Anja graduated from college in 2009. It was during the recession and her friends were all unemployed, but she got her “dream job” in a puppet show. She didn’t realize, “I was expected to train for three years without any opportunity for creative expression.” She had to put on a puppet show with nursery rhymes for children every weekend. After memorizing what she was given to say and rehearsing for weeks, the head puppeteer would nitpick everything she was doing. “I felt like a pathetic idiot,” she said. Then Anja had an epiphany. She started to see the other people in training were broken and wanted someone to control them. “They were puppets!” Anja shouted with glee.

Adam’s was the closing failure story. He had a best friend from third grade through high school. Adam’s senior year, his father passed away and his friend was there when he found out and knew just what to do (stay with him) and was also perfect at the funeral. When Adam was in college studying abroad in Europe, he found out this friend’s mother had died. Adam did not reach out. “He was so generous to me,” said Adam. “I had a barrier and couldn’t respond in kind.”

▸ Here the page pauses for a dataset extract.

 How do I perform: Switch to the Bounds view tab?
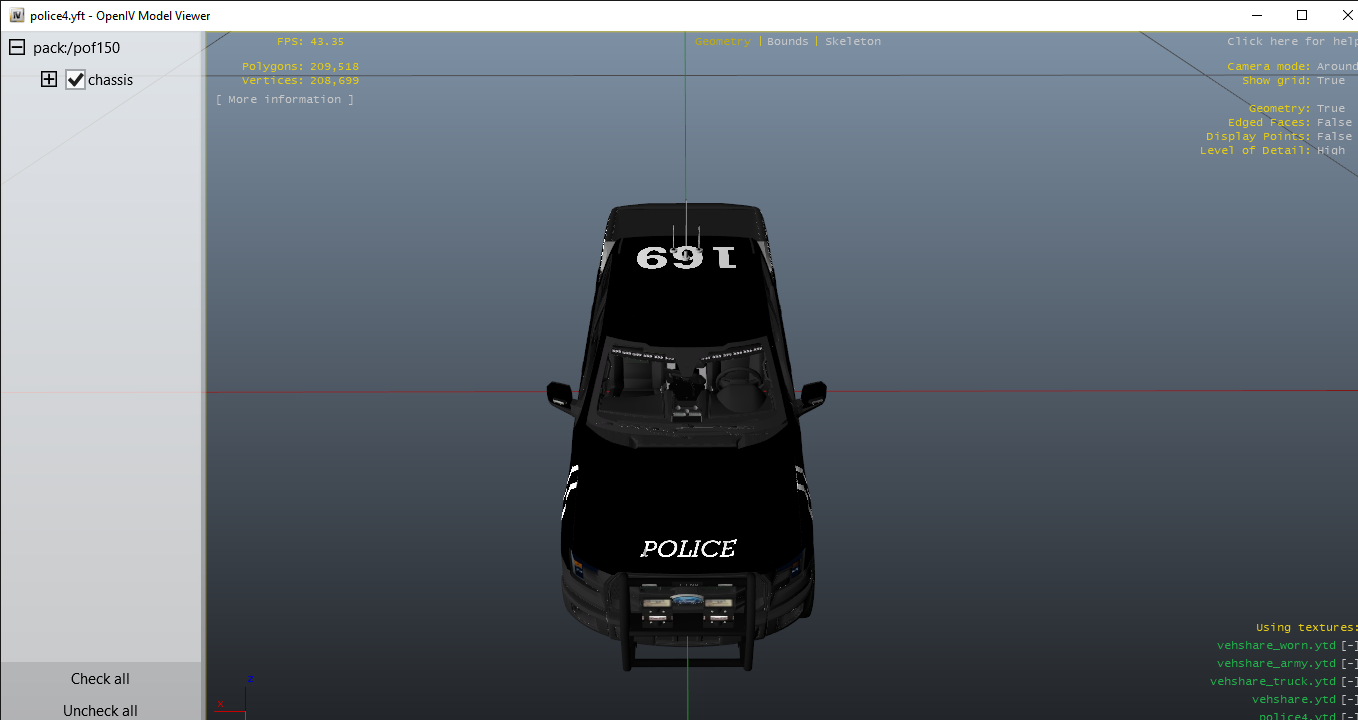tap(787, 42)
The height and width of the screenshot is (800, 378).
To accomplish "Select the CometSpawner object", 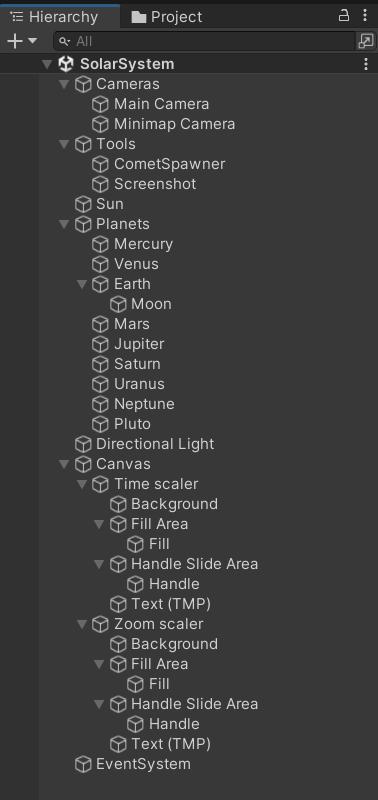I will coord(169,164).

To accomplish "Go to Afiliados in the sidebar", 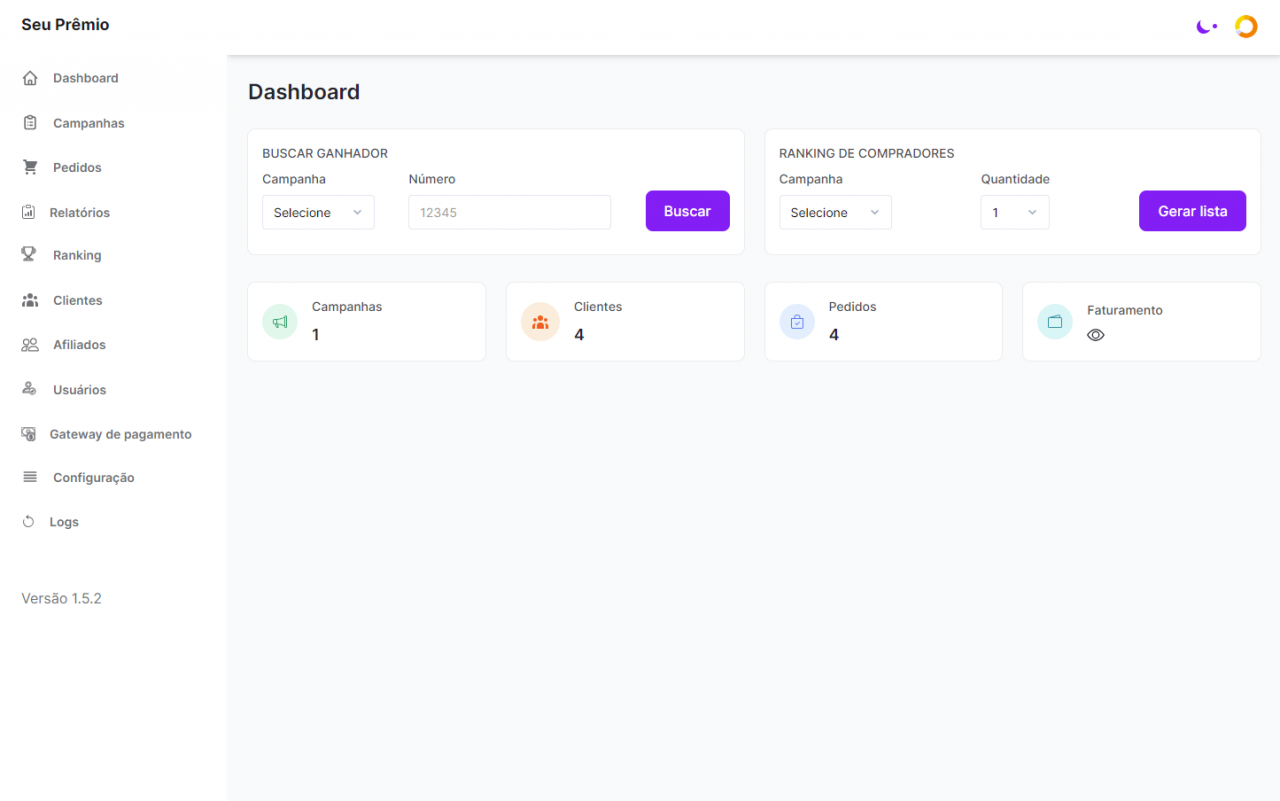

Anja brought up the Western notion of reciprocity. She reminded Adam that this is another binary.

Chelsea, who came to listen, wrote in graduate school about binaries and ambiguity. She said, “It is all grey with success as failure and failure as success.” She brought up Brené Brown who wrote, “There is no innovation and creativity without failure. Period.”

Although it wasn’t therapy, I had a catharsis. I spoke about a street intersection painting project I organized. The painting was supposed to last for at least three months and wore away in four days, despite careful preparation. This occurred almost two years ago, and I still wasn’t over it. I am now.